Default Self-depracating packages was moin/mediawiki/etc

On Feb 1, 2010, at 5:25 PM, Michael Stahnke wrote:
> Why try to solve this problem only in EPEL? It exists in the main
> Fedora space as well. Packages like Wordpress, Mediawiki, any Rails
> application, java stuff, etc are all like this. I've often thought
> there's got to be a better way. Should we get this in front of the
> package committee? I see these with two major issues.
> 1. Upgrading causes breakage or at least manual intervention
> 2. Making these package FHS compliant is a real PITA and then often
> makes it so upstream can't/won't help due to your installation method
> (paths etc).
>
> I'd rather see this handled by the Package people and if we need
> specific discussion for EPEL, we can have it.

I agree, I don't think this is just an EPEL thing, however the restrictions on non-compatible upgrades are much more stringent with EPEL than Fedora. Of course in this case we are talking more specifically about packages that have no upgrade path, or a difficult one.. rather than just a non-compatible upgrade.

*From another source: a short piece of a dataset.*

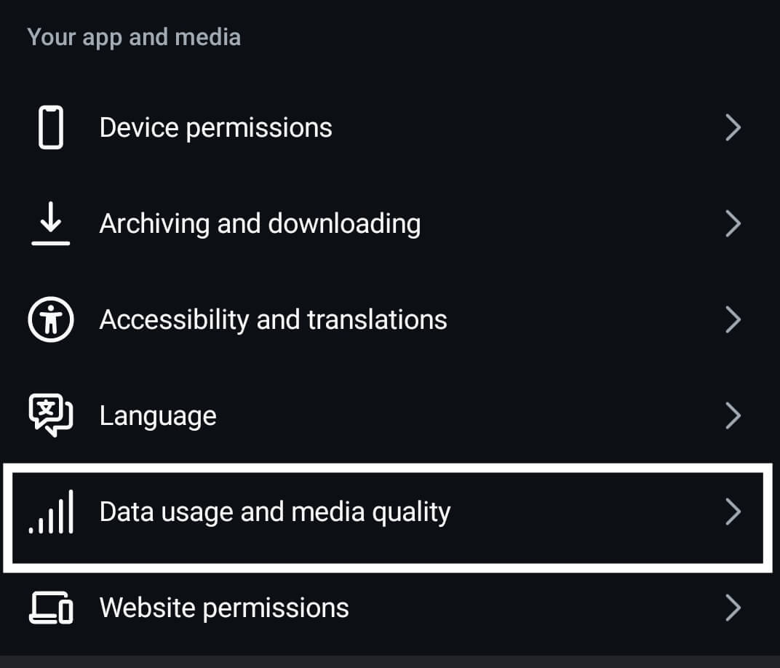Expand Archiving and downloading chevron arrow
Image resolution: width=780 pixels, height=668 pixels.
(x=733, y=223)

I think this discussion also overlaps with others that have occurred regarding simply the ability to introduce newer versions of software that people want, which is more appropriately from the 'new install' perspective rather than the 'upgrade' perspective. That said, Fedora is introducing 'python3' parallel install in F13 which breaks the barrier for multiple packages of differing versions. With Moin as an example, even if moin-1.5 was still maintainable... there is no way that I would use it for a new install via EPEL, forcing me to rebuild from Fedora packages and maintain my own set. Where as if we were able to introduce moin18, or I guess moin19 now.. new installs would be peachy, and old users of moin-1.5 would not be affected.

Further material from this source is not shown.